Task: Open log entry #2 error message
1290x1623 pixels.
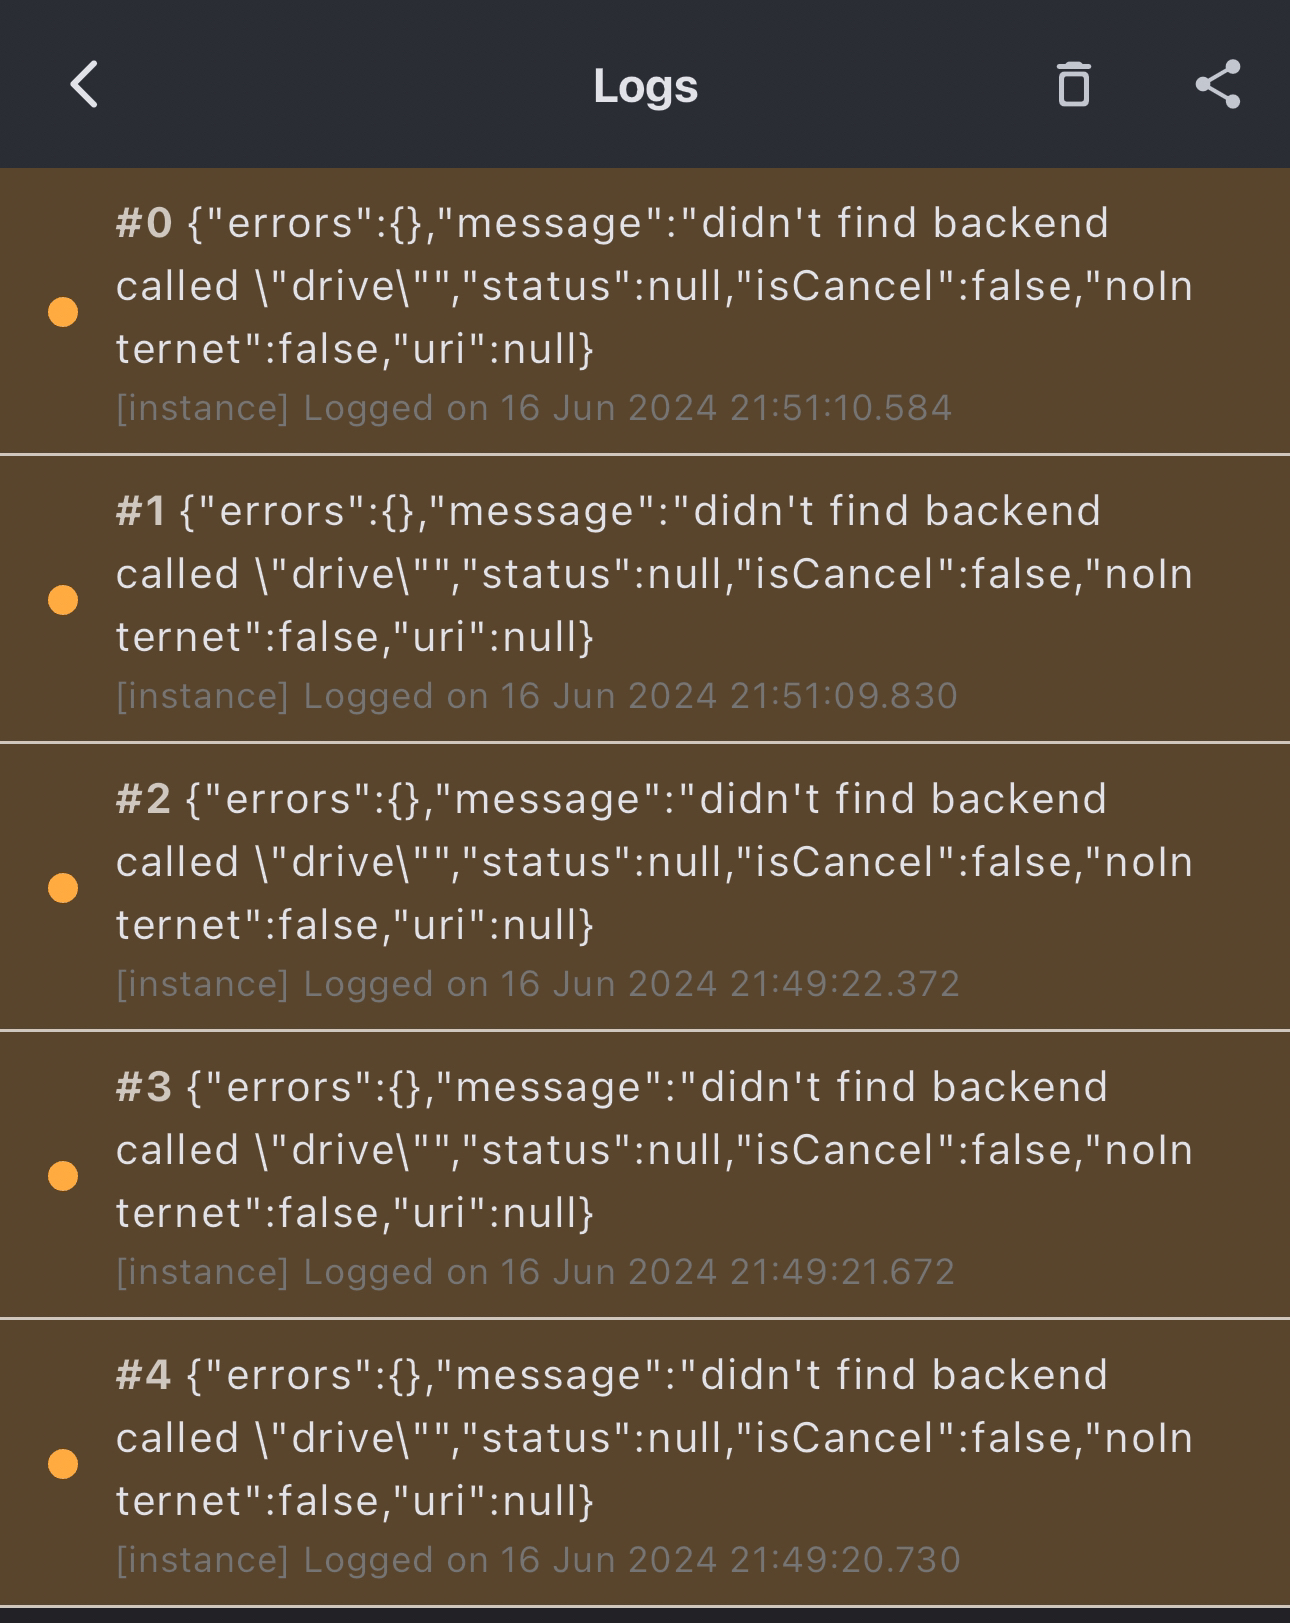Action: (654, 862)
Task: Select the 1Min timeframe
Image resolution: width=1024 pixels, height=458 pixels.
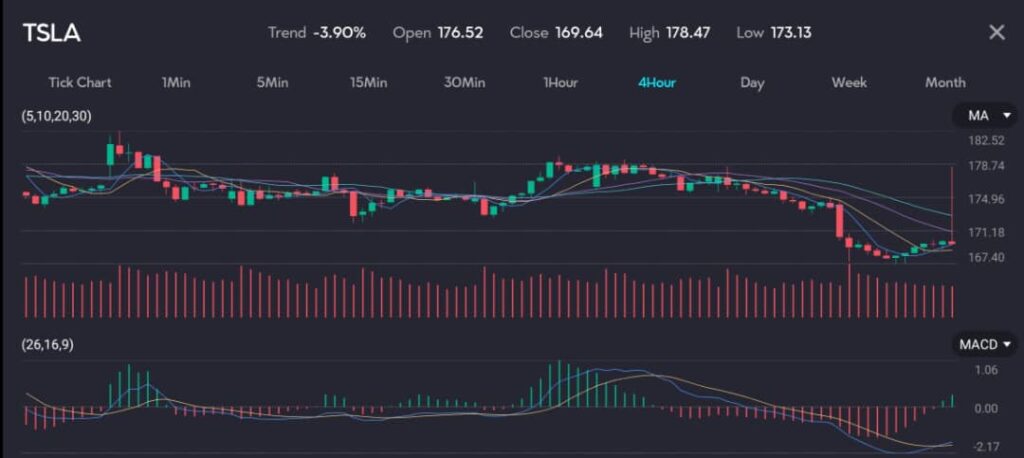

What you should do -
Print all the material above verbatim and omit its pictures.

Completed task -
Task: Open log entry #2 error message
1290x1623 pixels.
Action: (654, 862)
Task: Select the 1Min timeframe
Image resolution: width=1024 pixels, height=458 pixels.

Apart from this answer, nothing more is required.